Without physical challenge in his life, Jared got cranky, Trig had informed him blithely. And they needed to fix that.
Apparently a lot of things about Jared needed fixing.
Jared glared afresh at the psych report in his hand. His psych report, fresh off the back of his debrief. A normal person probably wouldn’t have asked his brother to swipe a psych report from the secure ASIS databanks, but to Jared’s way of thinking that was what genius younger brothers were for.

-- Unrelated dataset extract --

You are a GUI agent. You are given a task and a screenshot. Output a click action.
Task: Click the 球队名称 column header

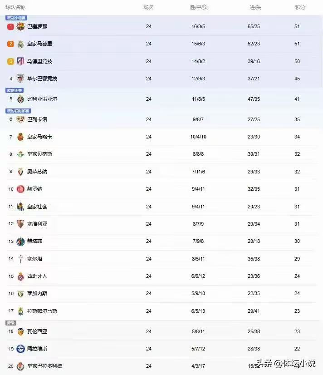tap(15, 7)
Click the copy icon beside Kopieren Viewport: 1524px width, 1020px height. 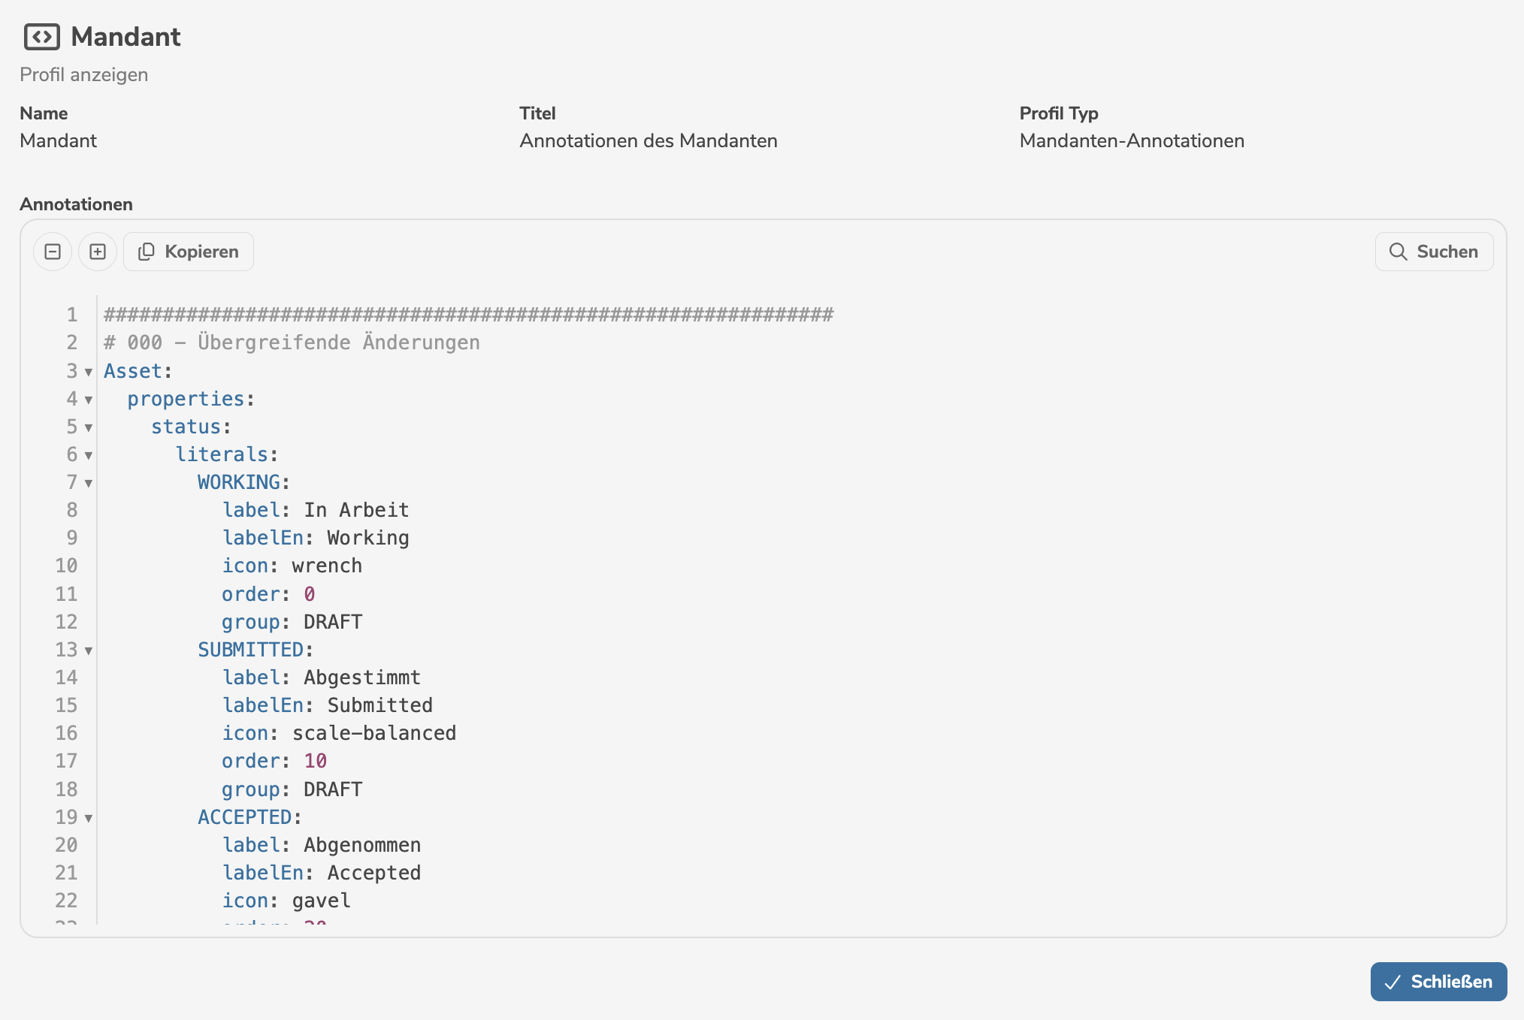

It had been three days since Rowan Farringdon had called him in to her office and asked him what he needed in order to finish the job. Three days and now he was on leave for two weeks—thinking about his future, trying to settle into the ‘now’ and going quietly out of his mind.
‘Who writes these delusional masterpieces anyway?’ he asked Trig.
‘Psychiatrists.’ Trig looked up from the parachute spread out before him, eyes narrowed as he took in Jared’s scowl. ‘Stop obsessing.’